Un manuel scolaire inhabituel

Ce succès de librairie s’explique, non seulement par son contenu, mais par le fait que c’est un livre utilisé pour apprendre à lire des manuscrits.

L'alphabet

Selon une tradition établie pour l’édition lyonnaise du livre d’Érasme, les livres de savoir-vivre seront longtemps imprimés en caractères spéciaux imitant l’écriture manuelle française, abusivement appelés caractères "gothiques".

Ceci explique les éditions et rééditions de RB "À l’usage des Écoles chrétiennes des Garçons" – ce qui n’empêchera pas des éditions "pirates" "À l’usage des Écoles chrétiennes de Filles" ou, non spécifiques, "pour l’instruction de la jeunesse".

De son vivant, Jean-Baptiste de La Salle en fera faire 3 rééditions à Paris et Rouen. Bientôt, pour faciliter l’apprentissage de cette lecture difficile, on fera précéder le livre d’un tableau de l’alphabet majuscule et minuscule, comme on peut le voir sur la reproduction.

Voici ce que dit la Conduite des Écoles chrétiennes (CE) de l’utilisation du manuel de Civilité :

« Lorsque les écoliers sauront parfaitement lire, tant dans le français que dans le latin, on leur apprendra à écrire, et dès qu’ils commenceront à écrire, on leur enseignera à lire dans le livre de la Civilité. Ce livre contient tous les devoirs tant envers Dieu qu’envers les parents, et les règles de la bienséance civile et chrétienne. Il est imprimé en caractère gothique plus difficile à lire que les caractères français. » (CE 3,9,1-2).

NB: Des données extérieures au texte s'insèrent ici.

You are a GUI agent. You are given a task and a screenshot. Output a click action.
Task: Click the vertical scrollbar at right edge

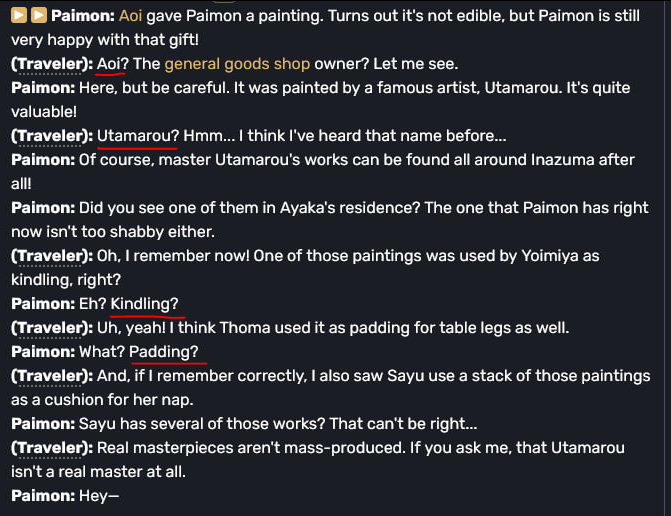667,258
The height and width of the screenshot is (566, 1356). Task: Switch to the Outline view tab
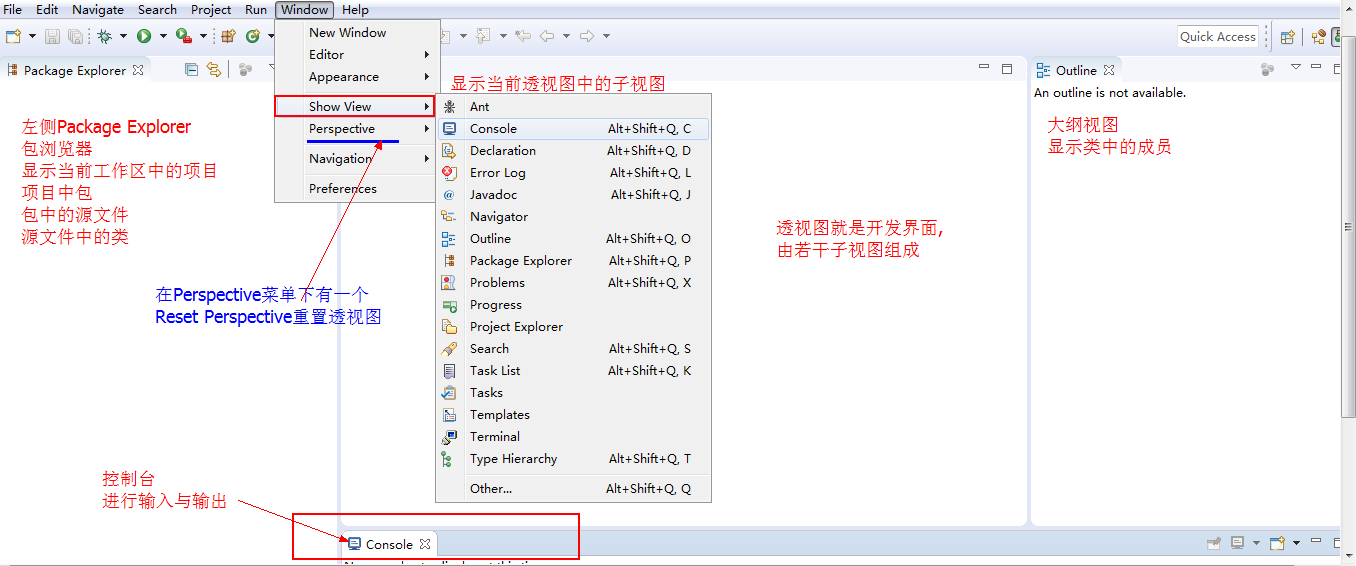click(1075, 71)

On remarquera que cette description ne correspond pas exactement au livre de M. de La Salle, car il n’y parle pas spécifiquement des devoirs envers Dieu et envers les parents, même si des éditions ultérieures y ajoutent un chapitre sur la manière de se bien tenir dans les églises.

Un livre spirituel, également

Par contre, ce livre s’inscrit parfaitement dans la perspective d’éducation chrétienne de M. de La Salle. Selon ses biographes, aux préceptes de ses prédécesseurs, il ajoute, "pour preuves, des exemples tirés de l’Écriture sainte et des Pères de l’Église", notamment pour les "visites" en suivant l’exemple de Marie saluant Élisabeth, les "conversations" comme celle des disciples d’Emmaüs.

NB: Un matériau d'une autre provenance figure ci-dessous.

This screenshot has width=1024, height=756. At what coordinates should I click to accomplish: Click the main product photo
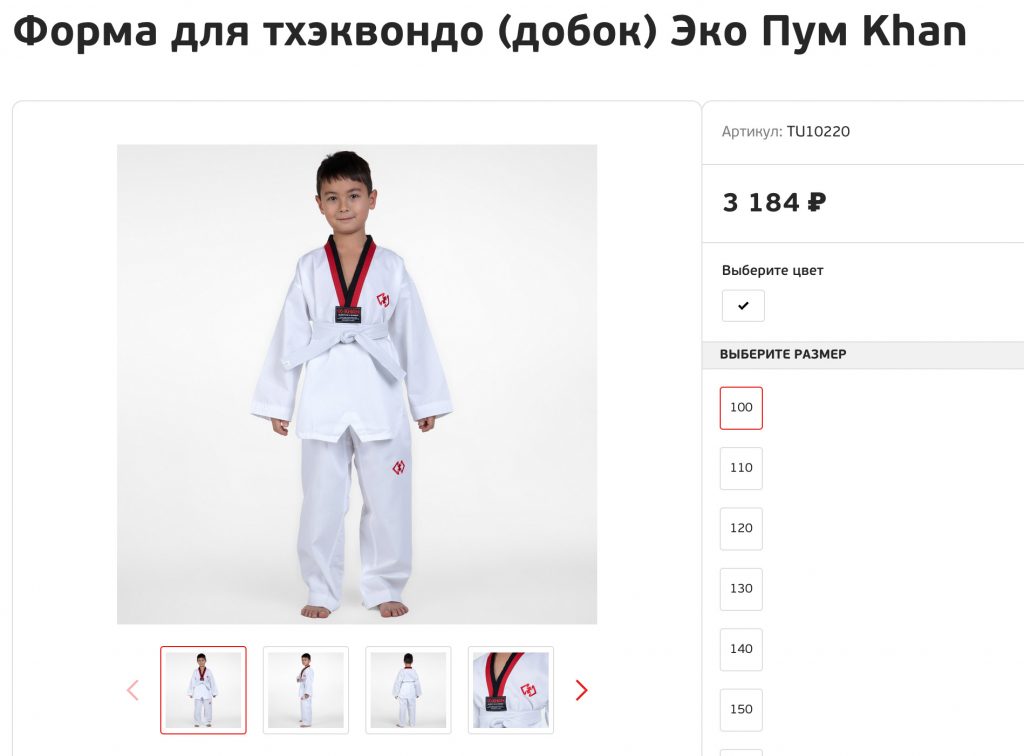357,384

La table : première partie

Contrairement à beaucoup d’auteurs du XVIIIe siècle, il croit que la vraie politesse naît d’un cœur respectueux de la dignité des autres (RB 0,0,6).
S’appuyer sur une autre motivation serait une erreur éducative qu’il dénonce nettement :

« Toutes nos actions extérieures – qui sont les seules qui peuvent être réglées par la bienséance – doivent toujours avoir et porter avec soi un caractère de vertu. C’est ce que les pères et les mères sont obligés de considérer dans l’éducation de leurs enfants, et c’est à quoi les maîtres et maîtresses, chargés de l’instruction des enfants, doivent faire une attention particulière.

Ils ne doivent jamais, en leur donnant des règles de bienséance, oublier de leur enseigner qu’il ne faut les mettre en pratique que par des motifs purement chrétiens, et qui regardent la gloire de Dieu et le salut ; et, bien loin de dire aux enfants dont ils ont la conduite, que s’ils ne font pas une telle chose on les blâmera, qu’on n’aura pas d’estime pour eux, qu’on les tournera en ridicule – qui sont toutes manières qui ne sont bonnes qu’à leur inspirer l’esprit du monde et à les éloigner de celui de l’Évangile – lors donc qu’ils voudront les porter à des pratiques extérieures qui regardent le maintien du corps et la seule modestie, ils auront soin de les y engager pour le motif de la présence de Dieu... » (RB 0,0,3-5)

Un extrait de texte

On peut faire remarquer que, selon les habitudes de l’époque, les premières éditions n’indiquaient pas le nom de l’auteur encore vivant.

Petit élément décoratif

C’est pour l’édition Oursel de Rouen (1729) que le Frère Timothée, Supérieur général des Frères, précise que
   "Les Règles de la bienséance
     et de la Civilité chrétienne"

n’est pas l’œuvre d’un auteur anonyme, comme certains pourraient le penser :
« Ce serait priver M. de La Salle du fruit de son travail et de la louange qui lui est si justement due » (cité en Cahier Lasallien 19, VI).

Le nom de Jean-Baptiste de La Salle figurera désormais dans toutes les éditions, jusqu’à la 126e en 1875.